- Mani Location in Bihar, India Mani Mani (India)
- Coordinates: 25°05′06″N 84°08′53″E﻿ / ﻿25.085°N 84.148°E
- Country: India
- State: Bihar

Area
- • Total: 5.58 km^{2} (2.15 sq mi)

Population
- • Total: 4,455
- • Density: 798/km^{2} (2,070/sq mi)

Languages
- • Official: Bhojpuri, Hindi
- Time zone: UTC+5:30 (IST)
- Postal code: 802212
- ISO 3166 code: IN-BR

= Mani, Bihar =

Village in Bihar, India

Mani is a village near Bikramganj, in the Rohtas district of Bihar state, India. The total population of the village is 4,455 as per 2011 Census of India, spread across 558 hectares. The population is roughly equally divided between male and female, with a male population of 2,321 and a female population of 2,134.

The area of the village is divided into multiple tolas, that collectively hold more than 700 households. The village is located on the banks of Kao river and is 10km from the sub-district headquarters Bikramganj (tehsildar office). The village is also 40km away from the district headquarters Sasaram.

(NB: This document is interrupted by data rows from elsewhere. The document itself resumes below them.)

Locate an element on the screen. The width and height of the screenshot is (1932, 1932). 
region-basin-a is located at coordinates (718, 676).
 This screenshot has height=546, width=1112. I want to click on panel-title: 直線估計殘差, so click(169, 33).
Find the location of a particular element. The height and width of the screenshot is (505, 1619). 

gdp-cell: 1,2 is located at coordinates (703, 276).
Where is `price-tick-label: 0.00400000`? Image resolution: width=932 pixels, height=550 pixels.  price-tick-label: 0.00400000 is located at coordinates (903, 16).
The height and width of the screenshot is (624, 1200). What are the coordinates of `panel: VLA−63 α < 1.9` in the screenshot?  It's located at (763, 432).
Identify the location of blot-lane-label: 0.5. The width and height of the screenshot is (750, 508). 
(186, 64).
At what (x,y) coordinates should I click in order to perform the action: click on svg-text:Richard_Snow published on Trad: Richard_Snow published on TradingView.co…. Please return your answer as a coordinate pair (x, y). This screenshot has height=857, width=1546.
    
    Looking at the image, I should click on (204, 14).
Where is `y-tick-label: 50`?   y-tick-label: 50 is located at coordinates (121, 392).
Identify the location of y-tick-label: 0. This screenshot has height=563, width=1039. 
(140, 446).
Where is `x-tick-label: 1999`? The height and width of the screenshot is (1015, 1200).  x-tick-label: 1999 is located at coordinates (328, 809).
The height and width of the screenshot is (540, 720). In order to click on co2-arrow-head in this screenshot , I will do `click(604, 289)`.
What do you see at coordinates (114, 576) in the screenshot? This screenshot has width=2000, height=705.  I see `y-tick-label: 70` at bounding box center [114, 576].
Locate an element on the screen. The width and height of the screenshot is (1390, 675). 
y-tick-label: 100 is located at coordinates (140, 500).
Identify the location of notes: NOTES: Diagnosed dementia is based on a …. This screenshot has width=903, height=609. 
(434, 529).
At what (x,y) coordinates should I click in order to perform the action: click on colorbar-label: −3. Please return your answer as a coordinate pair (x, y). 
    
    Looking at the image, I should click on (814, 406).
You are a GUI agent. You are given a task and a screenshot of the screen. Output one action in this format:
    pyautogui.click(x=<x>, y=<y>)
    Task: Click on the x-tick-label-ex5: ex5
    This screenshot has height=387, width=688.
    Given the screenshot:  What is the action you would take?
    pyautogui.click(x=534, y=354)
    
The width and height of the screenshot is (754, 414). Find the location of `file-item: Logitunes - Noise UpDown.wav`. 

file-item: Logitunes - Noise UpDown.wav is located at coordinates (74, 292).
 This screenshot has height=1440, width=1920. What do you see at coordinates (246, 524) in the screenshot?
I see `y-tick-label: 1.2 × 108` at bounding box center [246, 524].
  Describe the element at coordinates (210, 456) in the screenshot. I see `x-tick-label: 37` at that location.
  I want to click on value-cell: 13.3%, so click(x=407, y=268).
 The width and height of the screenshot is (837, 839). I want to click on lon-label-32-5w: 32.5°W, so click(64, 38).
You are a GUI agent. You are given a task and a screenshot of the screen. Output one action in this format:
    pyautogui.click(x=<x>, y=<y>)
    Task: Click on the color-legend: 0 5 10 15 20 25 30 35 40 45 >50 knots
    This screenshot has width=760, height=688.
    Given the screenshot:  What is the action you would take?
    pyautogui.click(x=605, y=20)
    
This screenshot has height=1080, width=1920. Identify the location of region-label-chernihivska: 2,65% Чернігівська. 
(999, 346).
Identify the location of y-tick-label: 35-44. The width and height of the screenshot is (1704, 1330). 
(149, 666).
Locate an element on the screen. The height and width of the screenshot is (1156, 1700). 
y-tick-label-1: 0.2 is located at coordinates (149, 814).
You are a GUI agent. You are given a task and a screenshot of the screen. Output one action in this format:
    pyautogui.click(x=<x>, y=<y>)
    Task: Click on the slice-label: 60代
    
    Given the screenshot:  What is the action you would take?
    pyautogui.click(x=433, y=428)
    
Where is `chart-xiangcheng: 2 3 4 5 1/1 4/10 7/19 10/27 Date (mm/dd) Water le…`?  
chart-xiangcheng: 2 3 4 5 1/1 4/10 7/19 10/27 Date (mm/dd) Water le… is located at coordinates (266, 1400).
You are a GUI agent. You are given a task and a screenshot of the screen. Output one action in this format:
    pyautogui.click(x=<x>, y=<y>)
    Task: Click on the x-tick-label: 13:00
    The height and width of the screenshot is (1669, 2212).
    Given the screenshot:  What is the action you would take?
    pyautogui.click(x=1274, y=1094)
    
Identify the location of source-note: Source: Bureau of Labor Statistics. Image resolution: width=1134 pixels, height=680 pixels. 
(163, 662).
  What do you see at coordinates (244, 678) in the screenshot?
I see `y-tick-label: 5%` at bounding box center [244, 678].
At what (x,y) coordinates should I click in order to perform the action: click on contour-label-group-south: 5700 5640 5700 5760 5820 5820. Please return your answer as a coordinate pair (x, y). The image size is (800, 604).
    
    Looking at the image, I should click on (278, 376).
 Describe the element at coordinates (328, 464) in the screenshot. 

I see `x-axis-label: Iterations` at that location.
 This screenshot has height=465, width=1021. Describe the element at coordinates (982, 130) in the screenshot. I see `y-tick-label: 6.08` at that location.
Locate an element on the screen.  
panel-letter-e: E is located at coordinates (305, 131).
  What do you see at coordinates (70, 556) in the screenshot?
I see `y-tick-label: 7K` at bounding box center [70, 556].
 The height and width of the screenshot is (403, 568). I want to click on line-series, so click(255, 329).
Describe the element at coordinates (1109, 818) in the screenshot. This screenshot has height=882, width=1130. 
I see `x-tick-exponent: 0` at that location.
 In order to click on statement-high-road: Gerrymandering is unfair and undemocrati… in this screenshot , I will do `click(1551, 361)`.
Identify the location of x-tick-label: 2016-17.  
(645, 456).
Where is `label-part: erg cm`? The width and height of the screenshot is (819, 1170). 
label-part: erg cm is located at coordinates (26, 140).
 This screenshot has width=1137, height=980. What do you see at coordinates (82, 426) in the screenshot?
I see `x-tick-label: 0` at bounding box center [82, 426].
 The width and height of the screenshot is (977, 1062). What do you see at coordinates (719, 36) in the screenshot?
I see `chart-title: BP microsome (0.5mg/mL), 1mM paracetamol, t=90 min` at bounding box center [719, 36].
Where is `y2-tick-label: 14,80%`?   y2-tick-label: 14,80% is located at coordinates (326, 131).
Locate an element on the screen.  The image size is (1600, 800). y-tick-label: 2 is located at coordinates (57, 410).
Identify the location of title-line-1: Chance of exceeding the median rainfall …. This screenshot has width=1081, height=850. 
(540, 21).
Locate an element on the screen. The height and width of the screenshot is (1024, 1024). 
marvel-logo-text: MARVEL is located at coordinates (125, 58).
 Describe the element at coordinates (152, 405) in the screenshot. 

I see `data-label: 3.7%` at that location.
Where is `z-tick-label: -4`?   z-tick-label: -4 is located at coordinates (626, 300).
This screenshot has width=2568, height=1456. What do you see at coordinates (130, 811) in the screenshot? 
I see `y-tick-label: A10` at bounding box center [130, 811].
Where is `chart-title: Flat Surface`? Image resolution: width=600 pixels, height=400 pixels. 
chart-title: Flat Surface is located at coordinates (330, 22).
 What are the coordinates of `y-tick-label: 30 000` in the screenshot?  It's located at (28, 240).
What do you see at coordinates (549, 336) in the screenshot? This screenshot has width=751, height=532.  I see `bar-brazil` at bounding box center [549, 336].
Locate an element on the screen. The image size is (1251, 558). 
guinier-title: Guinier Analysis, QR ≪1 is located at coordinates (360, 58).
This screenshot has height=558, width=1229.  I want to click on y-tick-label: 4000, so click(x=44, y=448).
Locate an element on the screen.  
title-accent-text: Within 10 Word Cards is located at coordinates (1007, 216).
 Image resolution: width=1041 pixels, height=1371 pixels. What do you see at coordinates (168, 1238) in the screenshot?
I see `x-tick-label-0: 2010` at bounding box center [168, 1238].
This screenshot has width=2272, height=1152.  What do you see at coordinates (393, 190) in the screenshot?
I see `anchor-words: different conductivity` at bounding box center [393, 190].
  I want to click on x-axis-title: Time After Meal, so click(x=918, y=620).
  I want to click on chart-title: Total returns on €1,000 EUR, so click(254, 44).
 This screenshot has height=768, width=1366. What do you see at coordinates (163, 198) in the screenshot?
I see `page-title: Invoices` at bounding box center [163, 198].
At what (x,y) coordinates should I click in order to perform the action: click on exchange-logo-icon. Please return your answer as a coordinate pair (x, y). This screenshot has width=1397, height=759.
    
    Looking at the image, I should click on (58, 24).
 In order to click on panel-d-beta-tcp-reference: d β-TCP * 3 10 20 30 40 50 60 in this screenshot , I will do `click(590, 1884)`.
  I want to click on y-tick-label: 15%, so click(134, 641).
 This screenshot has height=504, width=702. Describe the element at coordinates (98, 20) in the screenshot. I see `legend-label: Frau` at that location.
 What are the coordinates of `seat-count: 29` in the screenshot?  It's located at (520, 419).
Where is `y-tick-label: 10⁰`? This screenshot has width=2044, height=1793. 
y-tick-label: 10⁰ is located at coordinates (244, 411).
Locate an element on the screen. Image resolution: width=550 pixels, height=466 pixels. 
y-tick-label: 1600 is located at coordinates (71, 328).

The overall literacy rate of the village is 64.40%, with the male and female literary rates standing at 72.68% males and 55.39% respectively.

== Gram Panchayat ==
Mani is a Gram panchayat with 4 villages and 14 wards in it. The list of villages include:

- Lachhmanpur
- Keshodih
- Mani
- Ramna Dihra

== Connectivity ==
Mani is connected with nearby cities via roads and railway lines, including the Ara–Sasaram DEMU, connecting it to Sasaram and Arrah. The Kao River is also used for transportation.